**GIVEN INSTRUCTION:** Format the material as a numbered list, omitting blank lines, using only the part that opens with the line containing "Ficha [tab] (347, 355)" and closes with the line containing "Resultados de remates (110, 343)", both lines included.
+---+
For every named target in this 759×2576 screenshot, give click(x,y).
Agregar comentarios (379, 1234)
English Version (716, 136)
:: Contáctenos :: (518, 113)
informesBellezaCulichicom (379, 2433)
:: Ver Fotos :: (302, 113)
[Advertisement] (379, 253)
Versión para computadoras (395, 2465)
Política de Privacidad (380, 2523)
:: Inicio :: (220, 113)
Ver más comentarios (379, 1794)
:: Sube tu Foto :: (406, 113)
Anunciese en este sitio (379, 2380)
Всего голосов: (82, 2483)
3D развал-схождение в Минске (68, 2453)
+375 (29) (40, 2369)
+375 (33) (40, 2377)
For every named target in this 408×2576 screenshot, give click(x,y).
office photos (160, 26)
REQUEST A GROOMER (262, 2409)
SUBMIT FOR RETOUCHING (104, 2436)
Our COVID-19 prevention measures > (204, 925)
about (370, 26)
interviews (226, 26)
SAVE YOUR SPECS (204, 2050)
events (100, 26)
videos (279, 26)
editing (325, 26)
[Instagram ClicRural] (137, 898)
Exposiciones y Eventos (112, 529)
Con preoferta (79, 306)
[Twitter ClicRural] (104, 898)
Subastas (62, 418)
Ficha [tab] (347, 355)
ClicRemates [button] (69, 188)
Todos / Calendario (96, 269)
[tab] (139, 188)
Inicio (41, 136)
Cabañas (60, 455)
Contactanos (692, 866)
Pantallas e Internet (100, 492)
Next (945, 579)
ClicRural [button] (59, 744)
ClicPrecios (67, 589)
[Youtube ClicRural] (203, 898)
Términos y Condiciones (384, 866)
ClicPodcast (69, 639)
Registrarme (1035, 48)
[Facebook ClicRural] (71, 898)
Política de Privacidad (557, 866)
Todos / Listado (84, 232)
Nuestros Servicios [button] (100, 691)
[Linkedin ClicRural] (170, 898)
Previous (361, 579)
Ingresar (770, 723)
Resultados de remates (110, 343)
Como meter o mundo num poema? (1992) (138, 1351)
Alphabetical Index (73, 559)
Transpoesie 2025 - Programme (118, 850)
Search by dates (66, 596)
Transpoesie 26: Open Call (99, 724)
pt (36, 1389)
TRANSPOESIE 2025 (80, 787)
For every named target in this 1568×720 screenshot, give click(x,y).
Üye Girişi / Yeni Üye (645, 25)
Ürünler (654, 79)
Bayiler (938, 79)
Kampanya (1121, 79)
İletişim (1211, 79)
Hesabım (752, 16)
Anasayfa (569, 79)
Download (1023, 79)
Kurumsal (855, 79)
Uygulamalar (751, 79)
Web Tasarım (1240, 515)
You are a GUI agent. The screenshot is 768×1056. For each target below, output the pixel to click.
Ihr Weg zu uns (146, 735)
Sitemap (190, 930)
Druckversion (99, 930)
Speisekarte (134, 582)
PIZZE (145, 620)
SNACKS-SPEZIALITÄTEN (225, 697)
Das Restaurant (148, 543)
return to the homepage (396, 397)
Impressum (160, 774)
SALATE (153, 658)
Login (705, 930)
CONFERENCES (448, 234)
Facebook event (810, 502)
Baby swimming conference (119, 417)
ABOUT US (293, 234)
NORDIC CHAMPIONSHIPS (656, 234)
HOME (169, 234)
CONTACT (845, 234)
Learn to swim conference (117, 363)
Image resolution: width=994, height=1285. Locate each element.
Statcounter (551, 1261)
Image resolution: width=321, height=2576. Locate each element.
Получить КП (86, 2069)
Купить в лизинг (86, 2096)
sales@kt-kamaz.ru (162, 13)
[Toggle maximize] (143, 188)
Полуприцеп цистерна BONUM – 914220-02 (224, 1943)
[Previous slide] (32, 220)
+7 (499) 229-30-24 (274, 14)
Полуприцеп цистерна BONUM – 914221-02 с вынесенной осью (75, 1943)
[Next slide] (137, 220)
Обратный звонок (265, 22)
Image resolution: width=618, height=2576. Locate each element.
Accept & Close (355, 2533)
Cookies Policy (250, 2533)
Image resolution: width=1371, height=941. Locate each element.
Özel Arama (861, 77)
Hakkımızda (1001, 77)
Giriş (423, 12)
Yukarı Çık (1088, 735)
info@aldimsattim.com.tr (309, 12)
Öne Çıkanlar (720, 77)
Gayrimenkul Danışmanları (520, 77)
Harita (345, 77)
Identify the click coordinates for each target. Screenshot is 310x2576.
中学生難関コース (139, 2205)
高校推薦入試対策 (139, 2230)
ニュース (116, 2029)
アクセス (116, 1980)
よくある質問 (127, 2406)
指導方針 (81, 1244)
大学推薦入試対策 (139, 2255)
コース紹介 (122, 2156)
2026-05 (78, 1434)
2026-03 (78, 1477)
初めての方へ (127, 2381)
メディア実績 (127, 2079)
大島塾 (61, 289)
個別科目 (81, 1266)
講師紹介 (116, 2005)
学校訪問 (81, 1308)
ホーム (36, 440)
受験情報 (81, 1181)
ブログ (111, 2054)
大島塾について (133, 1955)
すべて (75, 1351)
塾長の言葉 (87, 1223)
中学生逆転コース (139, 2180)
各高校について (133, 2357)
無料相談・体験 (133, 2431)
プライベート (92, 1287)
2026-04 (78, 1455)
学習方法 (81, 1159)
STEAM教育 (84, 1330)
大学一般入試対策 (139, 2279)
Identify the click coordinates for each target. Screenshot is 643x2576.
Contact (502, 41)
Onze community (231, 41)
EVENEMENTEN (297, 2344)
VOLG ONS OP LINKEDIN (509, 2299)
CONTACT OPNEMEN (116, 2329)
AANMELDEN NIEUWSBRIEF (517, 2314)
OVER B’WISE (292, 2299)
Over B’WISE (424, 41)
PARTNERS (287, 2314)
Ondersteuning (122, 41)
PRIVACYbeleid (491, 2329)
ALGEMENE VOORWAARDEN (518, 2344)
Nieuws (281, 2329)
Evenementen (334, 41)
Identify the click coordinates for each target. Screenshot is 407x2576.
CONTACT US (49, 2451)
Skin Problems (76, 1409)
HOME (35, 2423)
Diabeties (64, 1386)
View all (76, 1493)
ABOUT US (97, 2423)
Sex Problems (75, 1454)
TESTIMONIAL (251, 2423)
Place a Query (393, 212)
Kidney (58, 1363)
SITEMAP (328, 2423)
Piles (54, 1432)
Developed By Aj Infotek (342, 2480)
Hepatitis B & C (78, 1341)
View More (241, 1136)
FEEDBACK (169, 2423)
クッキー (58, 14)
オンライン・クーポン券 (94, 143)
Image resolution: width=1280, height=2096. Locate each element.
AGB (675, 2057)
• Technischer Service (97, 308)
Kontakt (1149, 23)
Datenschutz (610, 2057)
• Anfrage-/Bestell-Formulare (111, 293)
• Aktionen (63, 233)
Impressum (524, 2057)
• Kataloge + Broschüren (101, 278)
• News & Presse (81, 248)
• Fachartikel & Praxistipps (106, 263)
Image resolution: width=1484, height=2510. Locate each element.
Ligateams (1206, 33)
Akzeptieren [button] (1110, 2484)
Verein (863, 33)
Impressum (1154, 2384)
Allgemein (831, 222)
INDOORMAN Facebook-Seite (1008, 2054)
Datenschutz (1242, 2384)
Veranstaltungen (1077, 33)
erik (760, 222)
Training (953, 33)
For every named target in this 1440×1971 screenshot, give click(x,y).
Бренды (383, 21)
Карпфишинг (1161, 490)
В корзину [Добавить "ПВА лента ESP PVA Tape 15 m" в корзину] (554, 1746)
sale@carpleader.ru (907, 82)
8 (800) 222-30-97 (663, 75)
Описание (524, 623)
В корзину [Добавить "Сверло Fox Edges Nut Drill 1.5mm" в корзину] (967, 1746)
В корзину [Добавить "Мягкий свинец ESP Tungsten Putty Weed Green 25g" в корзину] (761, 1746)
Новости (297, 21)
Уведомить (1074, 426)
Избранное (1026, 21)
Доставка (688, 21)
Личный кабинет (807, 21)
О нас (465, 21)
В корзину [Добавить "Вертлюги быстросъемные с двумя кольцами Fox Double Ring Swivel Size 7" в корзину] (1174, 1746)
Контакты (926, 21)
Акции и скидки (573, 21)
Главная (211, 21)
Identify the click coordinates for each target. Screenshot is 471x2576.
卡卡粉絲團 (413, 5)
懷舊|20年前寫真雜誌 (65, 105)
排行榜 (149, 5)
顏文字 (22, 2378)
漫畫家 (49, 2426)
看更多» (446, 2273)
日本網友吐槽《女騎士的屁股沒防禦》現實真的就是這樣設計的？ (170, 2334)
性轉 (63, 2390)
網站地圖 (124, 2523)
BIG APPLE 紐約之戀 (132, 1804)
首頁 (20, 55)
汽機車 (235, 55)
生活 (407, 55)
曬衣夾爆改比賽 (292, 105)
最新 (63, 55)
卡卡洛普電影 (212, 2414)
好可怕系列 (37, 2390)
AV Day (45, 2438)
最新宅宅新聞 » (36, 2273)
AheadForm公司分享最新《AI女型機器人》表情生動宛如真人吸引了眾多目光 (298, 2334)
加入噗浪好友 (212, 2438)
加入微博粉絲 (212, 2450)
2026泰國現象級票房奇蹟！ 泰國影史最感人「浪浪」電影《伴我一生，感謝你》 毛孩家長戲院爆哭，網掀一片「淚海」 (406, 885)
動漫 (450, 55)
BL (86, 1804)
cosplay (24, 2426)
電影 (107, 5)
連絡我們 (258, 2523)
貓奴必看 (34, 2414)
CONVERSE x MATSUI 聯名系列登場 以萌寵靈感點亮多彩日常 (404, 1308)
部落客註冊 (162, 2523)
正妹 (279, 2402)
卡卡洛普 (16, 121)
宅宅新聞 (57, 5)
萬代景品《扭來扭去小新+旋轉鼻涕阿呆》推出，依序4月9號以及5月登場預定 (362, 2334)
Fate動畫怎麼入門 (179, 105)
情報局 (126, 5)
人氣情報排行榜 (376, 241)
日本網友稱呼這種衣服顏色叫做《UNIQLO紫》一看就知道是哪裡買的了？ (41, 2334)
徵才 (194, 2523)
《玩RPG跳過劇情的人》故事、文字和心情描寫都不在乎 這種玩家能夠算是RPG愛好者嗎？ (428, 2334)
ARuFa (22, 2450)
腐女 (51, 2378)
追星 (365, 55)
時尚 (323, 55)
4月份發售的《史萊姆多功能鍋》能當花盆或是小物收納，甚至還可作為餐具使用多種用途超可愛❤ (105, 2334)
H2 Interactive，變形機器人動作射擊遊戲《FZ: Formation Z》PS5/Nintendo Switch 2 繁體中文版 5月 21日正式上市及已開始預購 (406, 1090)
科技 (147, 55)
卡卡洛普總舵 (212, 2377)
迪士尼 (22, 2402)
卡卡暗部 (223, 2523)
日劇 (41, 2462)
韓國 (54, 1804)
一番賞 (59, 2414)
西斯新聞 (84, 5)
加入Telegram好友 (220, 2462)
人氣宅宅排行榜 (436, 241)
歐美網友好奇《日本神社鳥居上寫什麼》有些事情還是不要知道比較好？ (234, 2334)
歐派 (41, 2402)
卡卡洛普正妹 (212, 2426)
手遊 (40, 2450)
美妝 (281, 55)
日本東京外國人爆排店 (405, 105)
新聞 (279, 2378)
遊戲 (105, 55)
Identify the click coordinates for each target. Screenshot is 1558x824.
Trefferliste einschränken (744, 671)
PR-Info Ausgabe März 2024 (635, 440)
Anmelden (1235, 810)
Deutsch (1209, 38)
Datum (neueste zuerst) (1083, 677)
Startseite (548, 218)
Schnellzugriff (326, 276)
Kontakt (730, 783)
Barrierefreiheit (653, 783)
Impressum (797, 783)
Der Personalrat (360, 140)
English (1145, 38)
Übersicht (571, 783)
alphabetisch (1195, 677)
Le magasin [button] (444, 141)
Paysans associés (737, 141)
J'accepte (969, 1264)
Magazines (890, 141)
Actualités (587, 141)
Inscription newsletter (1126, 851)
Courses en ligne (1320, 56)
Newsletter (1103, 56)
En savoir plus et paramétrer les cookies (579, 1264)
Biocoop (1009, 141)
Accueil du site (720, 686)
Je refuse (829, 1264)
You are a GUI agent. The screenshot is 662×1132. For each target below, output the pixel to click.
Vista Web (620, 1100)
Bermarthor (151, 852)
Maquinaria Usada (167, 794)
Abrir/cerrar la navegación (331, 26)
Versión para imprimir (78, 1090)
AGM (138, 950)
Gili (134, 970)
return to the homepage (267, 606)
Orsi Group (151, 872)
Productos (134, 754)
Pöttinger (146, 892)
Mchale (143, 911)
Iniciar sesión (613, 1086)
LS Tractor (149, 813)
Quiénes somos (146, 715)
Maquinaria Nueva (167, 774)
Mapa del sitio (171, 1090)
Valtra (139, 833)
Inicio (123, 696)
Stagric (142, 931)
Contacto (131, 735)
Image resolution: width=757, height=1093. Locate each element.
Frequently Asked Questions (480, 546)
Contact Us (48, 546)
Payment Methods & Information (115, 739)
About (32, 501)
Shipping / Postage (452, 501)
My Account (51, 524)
+---+
**FULL ANSWER:**
1. Ficha [tab] (347, 355)
2. ClicRemates [button] (69, 188)
3. Todos / Calendario (96, 269)
4. [tab] (139, 188)
5. Inicio (41, 136)
6. Cabañas (60, 455)
7. Contactanos (692, 866)
8. Pantallas e Internet (100, 492)
9. Next (945, 579)
10. ClicRural [button] (59, 744)
11. ClicPrecios (67, 589)
12. [Youtube ClicRural] (203, 898)
13. Términos y Condiciones (384, 866)
14. ClicPodcast (69, 639)
15. Registrarme (1035, 48)
16. [Facebook ClicRural] (71, 898)
17. Política de Privacidad (557, 866)
18. Todos / Listado (84, 232)
19. Nuestros Servicios [button] (100, 691)
20. [Linkedin ClicRural] (170, 898)
21. Previous (361, 579)
22. Ingresar (770, 723)
23. Resultados de remates (110, 343)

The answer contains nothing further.